Text zum Lesen |
____________

Selbst wenn der Bevollmächtigte davon ausgegangen sein sollte, dass sein Antrag auf Verlängerung der Beschwerdebegründungsfrist korrekt abgesandt worden sei, so liege eine Verletzung der Sorgfaltspflicht darin, dass er nicht bei Gericht nachgefragt habe, ob mit einer Bewilligung der Fristverlängerung zu rechnen sei.

Schließlich sei eine Sorgfaltspflichtverletzung darin zu erkennen, dass er auf das Schreiben des Berichterstatters im Beschwerdeverfahren vor dem LSG nicht reagiert habe; die fehlerhafte Adressierung des Fristverlängerungsantrags habe sich ihm aufdrängen müssen.

Praxishinweis

1. Die Entscheidung des BSG zeigt auf, dass es bei der Übermittlung von (fristwahrenden) Schriftsätzen einen Kernbereich der Tätigkeiten und Aufgaben gibt, der von Rechtsanwälten nicht an das Kanzleipersonal übertragen werden darf, ohne für den Fall der Fristversäumnis eine Wiedereinsetzung in den vorigen Stand zu gefährden. Es ist anwaltliche Aufgabe vor dem Anbringen der qeS den Schriftsatz auf die richtige Adressierung und daraufhin zu überprüfen, dass das richtige Aktenzeichen angebracht wurde. Der BGH verlangt insoweit auch, dass sich die automatisierte Eingangsbestätigung gem. § 130a Abs. 5 Satz 2 ZPO (§ 65a Abs. 5 Satz 2 SGG) auf die Datei mit dem Schriftsatz bezieht, dessen Übermittlung erfolgen sollte (BGH, BeckRS 2023, 9511: sprechende Dateibezeichnung; BGH, BeckRS 2023, 26314).

____________

Erfasste Daten |
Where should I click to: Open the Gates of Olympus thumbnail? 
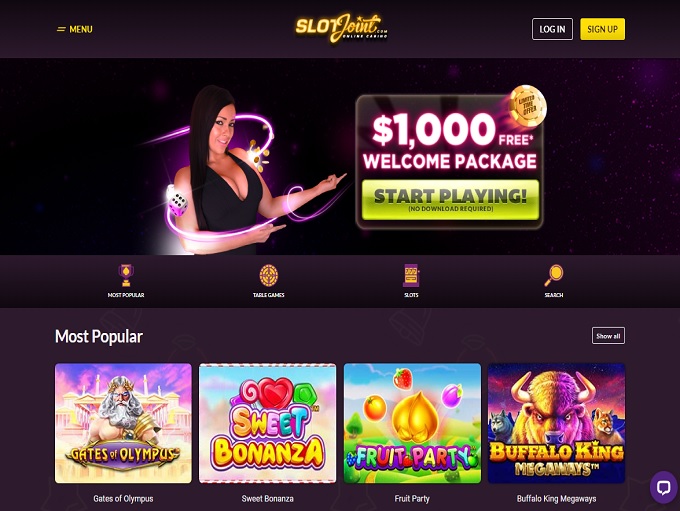pyautogui.click(x=123, y=423)
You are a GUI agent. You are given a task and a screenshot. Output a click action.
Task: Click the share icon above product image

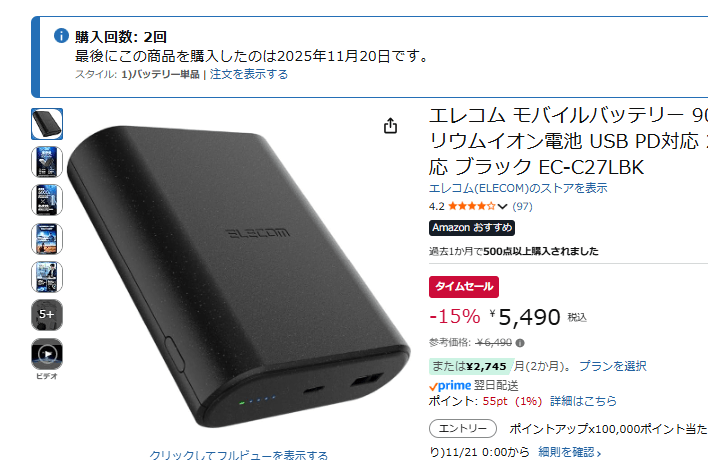point(391,126)
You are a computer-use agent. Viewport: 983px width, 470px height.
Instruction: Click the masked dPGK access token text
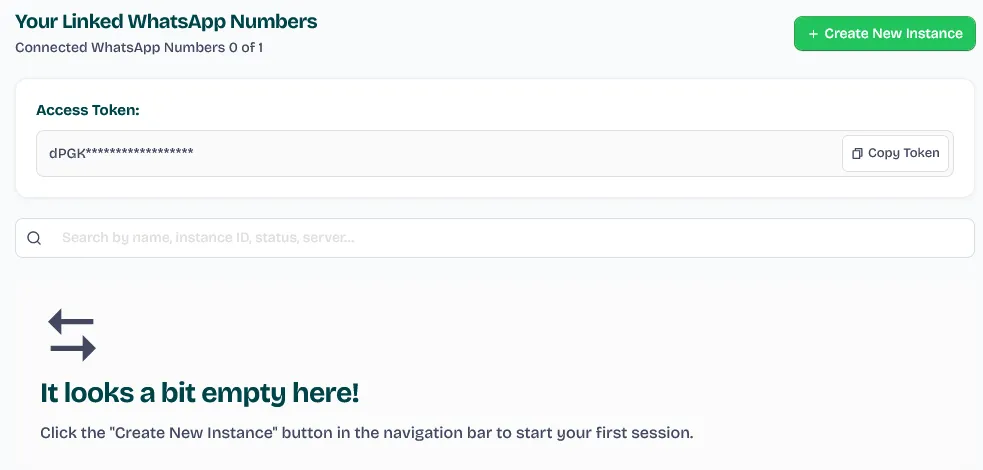click(120, 152)
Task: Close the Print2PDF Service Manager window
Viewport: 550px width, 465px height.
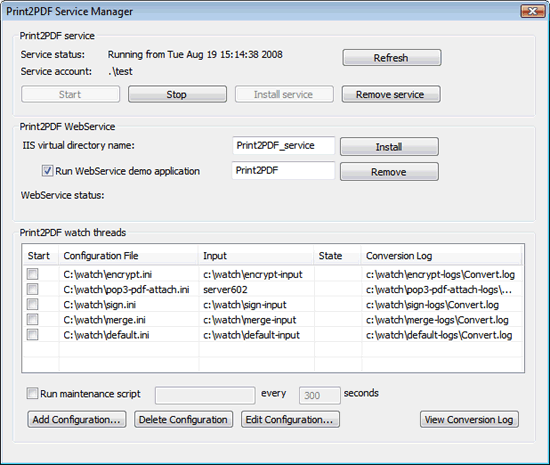Action: 533,11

____________

Aufgaben |
**A.** Beantworte anhand des Textes zur Fristversäumnis:
(i) Wonach hätte der Bevollmächtigte bei Gericht nachfragen müssen?
(ii) Auf welches Schreiben hat er nicht reagiert?
(iii) Worauf muss der Anwalt den Schriftsatz vor dem Anbringen der qeS prüfen?
**B.** Gib aus dem Text zur Fristversäumnis den Abschnitt wortgetreu wieder, der mit den Worten „Schließlich sei eine“ beginnt und mit „ihm aufdrängen müssen.“ endet.
**C.** Schreibe den Text zur Fristversäumnis im Anschluss an seinen letzten Satz weiter.
Die Daten haben mit dem Text zur Fristversäumnis nichts zu tun.

Antworten |
**A.**
(i) Ob mit einer Bewilligung der Fristverlängerung zu rechnen sei.
(ii) Auf das Schreiben des Berichterstatters im Beschwerdeverfahren vor dem LSG.
(iii) Auf die richtige Adressierung und darauf, dass das richtige Aktenzeichen angebracht wurde.

**B.**
Schließlich sei eine Sorgfaltspflichtverletzung darin zu erkennen, dass er auf das Schreiben des Berichterstatters im Beschwerdeverfahren vor dem LSG nicht reagiert habe; die fehlerhafte Adressierung des Fristverlängerungsantrags habe sich ihm aufdrängen müssen.

**C.**
Ohne Zweifel zum Kernbereich anwaltlichen Handelns bei der Übermittlung von Dokumenten über das beA gehört es, die qeS anzubringen oder – um diese Sachverhaltsgestaltung ging es in der zu besprechenden Entscheidung nicht – das Dokument unsigniert aus dem eigenen Postfach zu übermitteln (sicherer Übermittlungsweg i.S.v. § 65a Abs. 4 Satz 1 Nr. 2 SGG). Die Weitergabe der anwaltlichen beA-Karte und der Zugangs-PIN (wie des anwaltlichen Softwarezertifikats) sind nach § 26 Abs. 1 RAVPV nicht gestattet (BGH, BeckRS 2023, 26314 mit vorsichtig kritischer Anm Toussaint, FD-ZVR 2023, 460756).

2. Dass der Bevollmächtigte des Klägers nicht schuldlos an der Fristversäumnis war, da er auf den Hinweis des Berichterstatters des Beschwerdeverfahrens vor dem Landessozialgericht nicht reagiert hat, liegt auf der Hand.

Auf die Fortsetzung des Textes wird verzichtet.